Mineral wealth must be unveiled

AN open pit mine.

THE Ministry of Mines and Minerals Development has issued hundreds of prospecting licences to several local and foreign mining firms.
Surprisingly, prospecting by some firms has gone on for decades without any results.
This is so in districts like Mumbwa and other places where prospecting for gold and diamonds has seemingly become an endless exercise.
About three decades ago, people in Chama and Lundazi were overwhelmed by the prospecting of gold in the area.
Chama and Lundazi were then endowed with precious stones which attracted several foreigners from the Democratic Republic of Congo and West Africa.
The arrival of a multi-national firm prospecting for gold was welcomed by local people because it offered them hope for jobs and economic expansion of the area.
We have also heard about oil exploration in Zambia in the North-Western Province and now Luapula.

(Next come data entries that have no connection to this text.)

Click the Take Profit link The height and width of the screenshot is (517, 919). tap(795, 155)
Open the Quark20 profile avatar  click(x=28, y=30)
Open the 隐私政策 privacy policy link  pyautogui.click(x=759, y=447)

Prospecting and exploration implies looking or searching for valuable mineral resources which the investor may wish to mine and extract and process and export if the said mineral has potential or economic value.
Exploration or prospecting is a feasibility exercise which is carried out before actual mining starts or takes place.

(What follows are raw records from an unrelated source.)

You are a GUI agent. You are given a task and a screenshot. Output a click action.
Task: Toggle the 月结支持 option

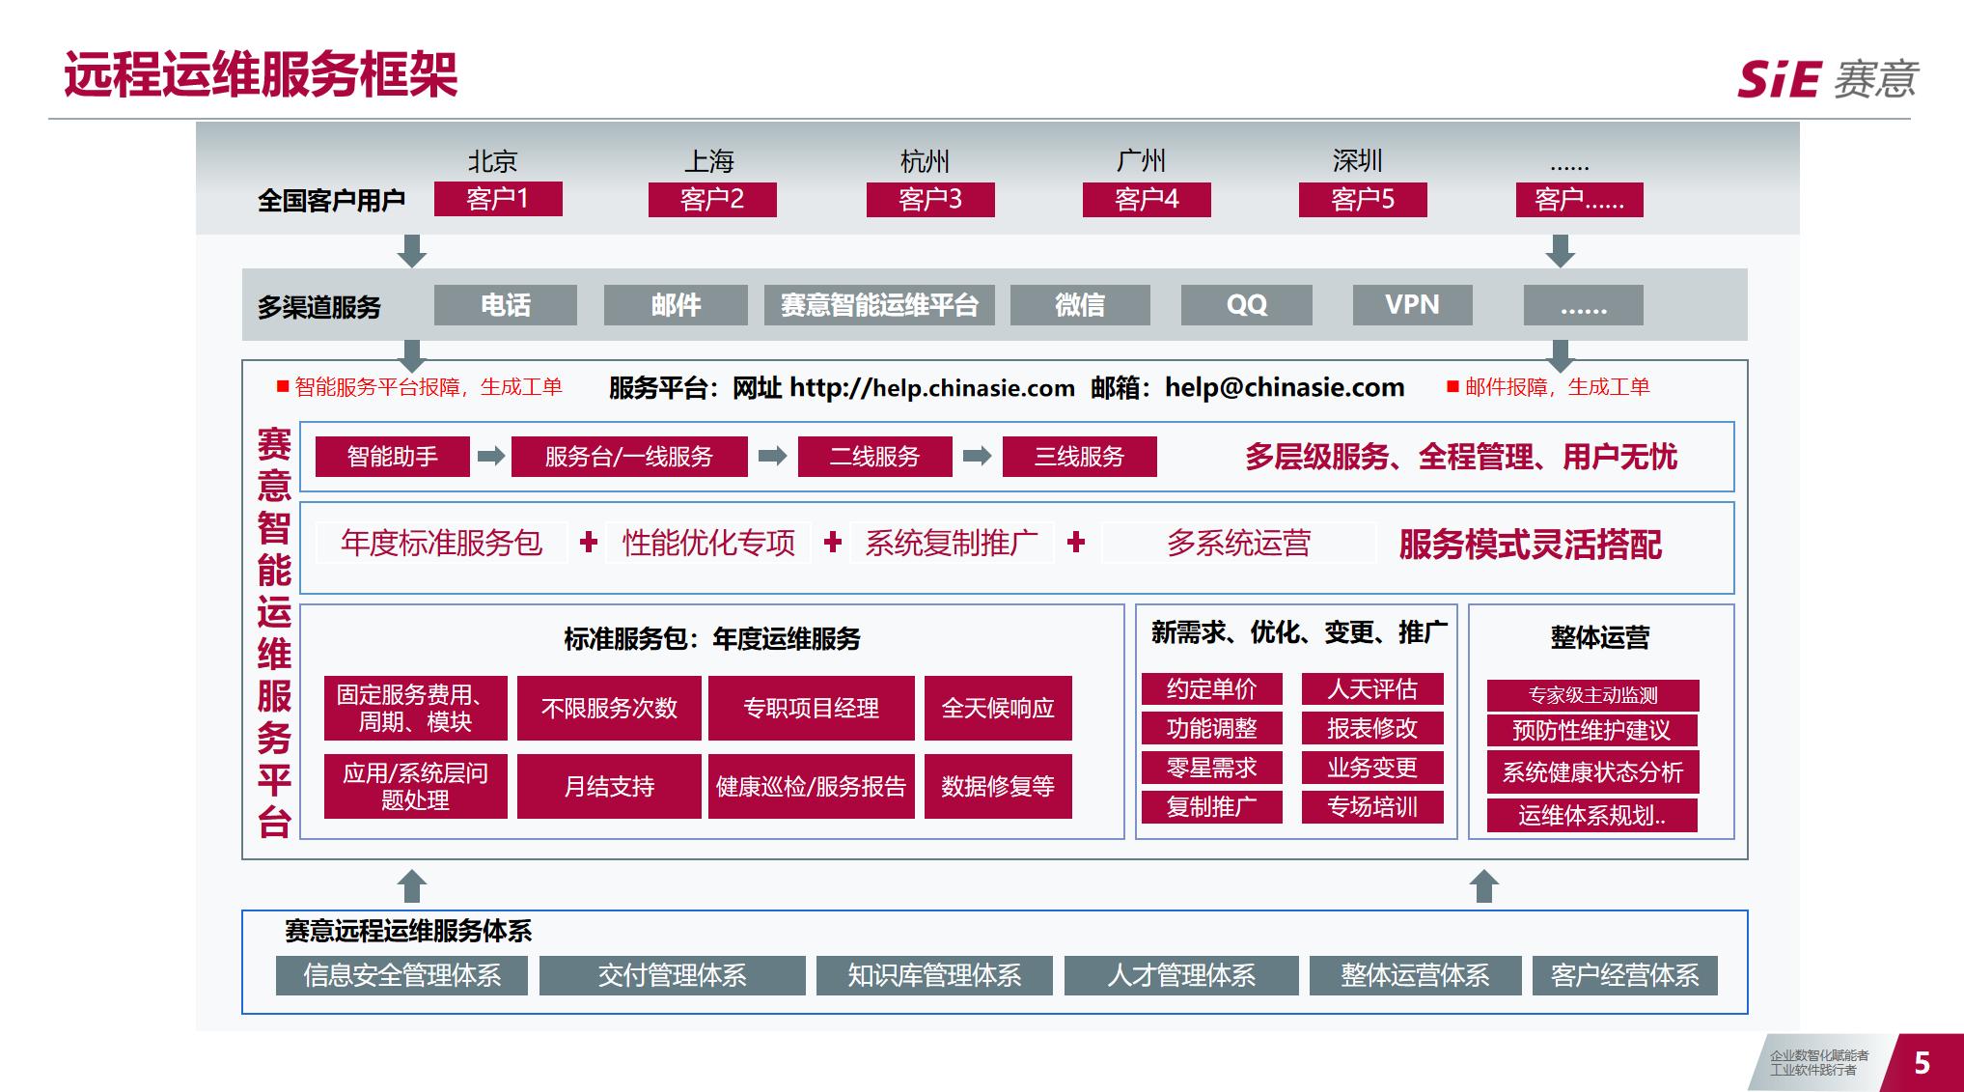(610, 787)
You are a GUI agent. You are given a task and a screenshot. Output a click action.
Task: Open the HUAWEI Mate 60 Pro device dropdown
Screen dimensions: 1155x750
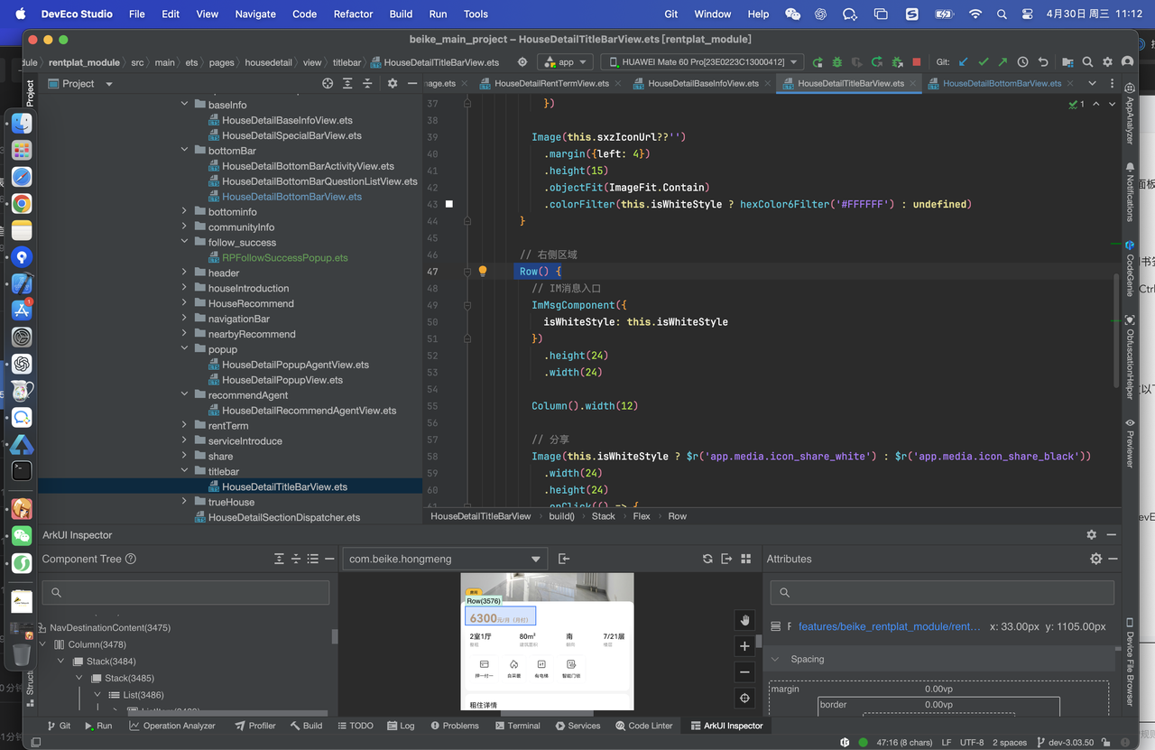click(x=701, y=62)
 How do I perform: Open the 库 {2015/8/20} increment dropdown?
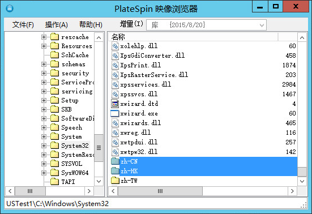(x=206, y=25)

The prospecting activities are hugely expensive and require advanced technological know-how. Added to this is the managerial ability that it goes with. In fact, the advancement of technology has significantly shortened the process of prospecting.
Furthermore, the values of minerals are determined by the global markets factors acting on the basis of demand and supply.

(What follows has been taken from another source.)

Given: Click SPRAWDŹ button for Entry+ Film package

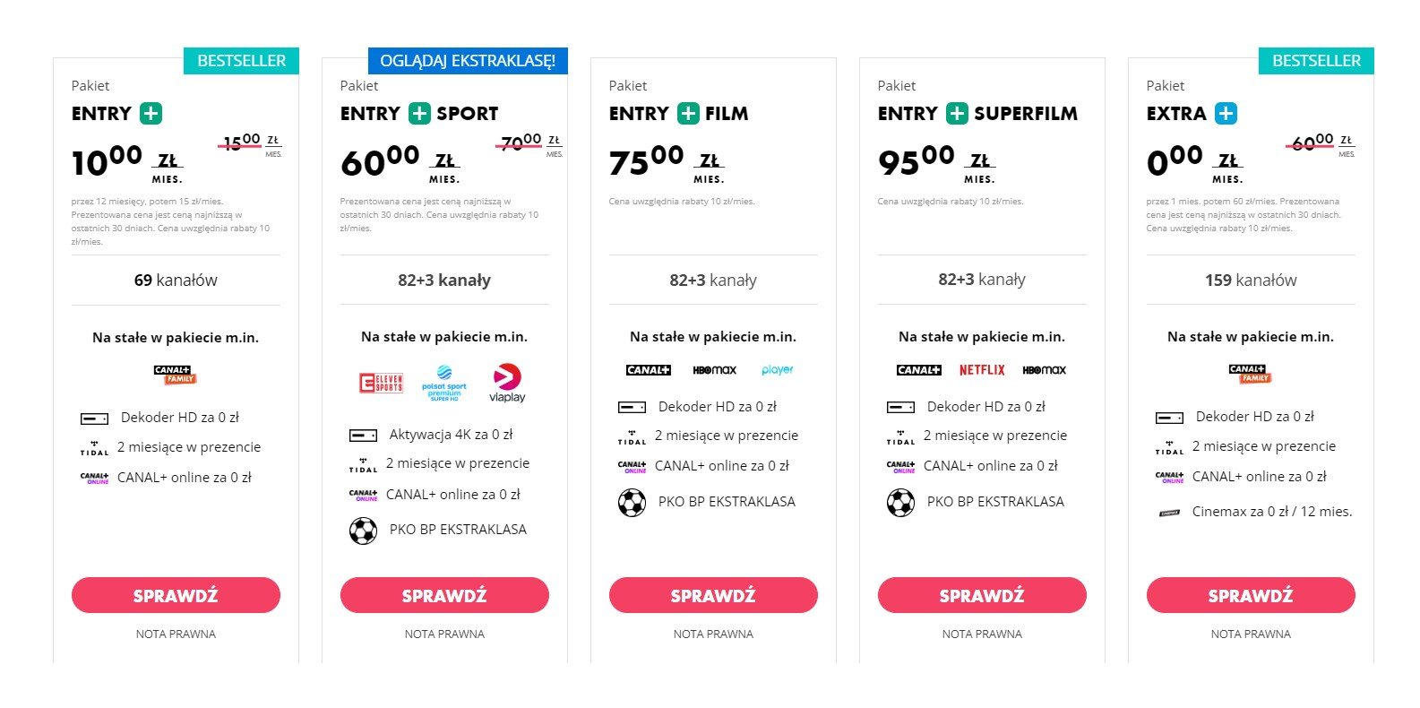Looking at the screenshot, I should (713, 595).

So the investor has several factors to follow before the firm invest in a particular mining enterprise in Zambia.
However, endless prospecting has forced Government to direct all mining companies operating without valid mining, mineral processing and mineral trading licences to stop conducting these activities with effect from this week.
Government has said the mining, mineral processing and trading companies are required to report whatever they mine, import or export to the relevant authorities, hence the need for all companies to have licences.
Beyond that, we believe that the Ministry of Mines has the relevant technical expertise to monitor and collect the necessary data in order to ensure full accountability of all the minerals and precious stones mined in Zambia.
The ministry should have a data base where it maintains all the records of minerals that have been extracted and processed.
This is necessary in order to determine the net worth of the value chain of the mineral resources extracted and exported from Zambia.
Minerals of all kinds have high market value and therefore it is the key responsibility of the Ministry to assist the Zambia Revenue Authority and the Ministry of Finance to determine the actual value of the minerals that have been extracted, processed and exported from Zambian mines for purposes of in-putting in the gross domestic product (GDP).
Government is required to monitor and keep proper economic records for purposes of determining the GDP.
Government has a duty to collect and analyse data in order to ensure that the mining industry is compliant, and determine the net value of the exportable minerals.
These are some of the factors that make prospecting or exploration an ongoing exercise.
But surely there must be an end or change of status for any activity. Zambia cannot continue singing about being endowed with mineral wealth when these riches are not sufficiently benefiting the citizens.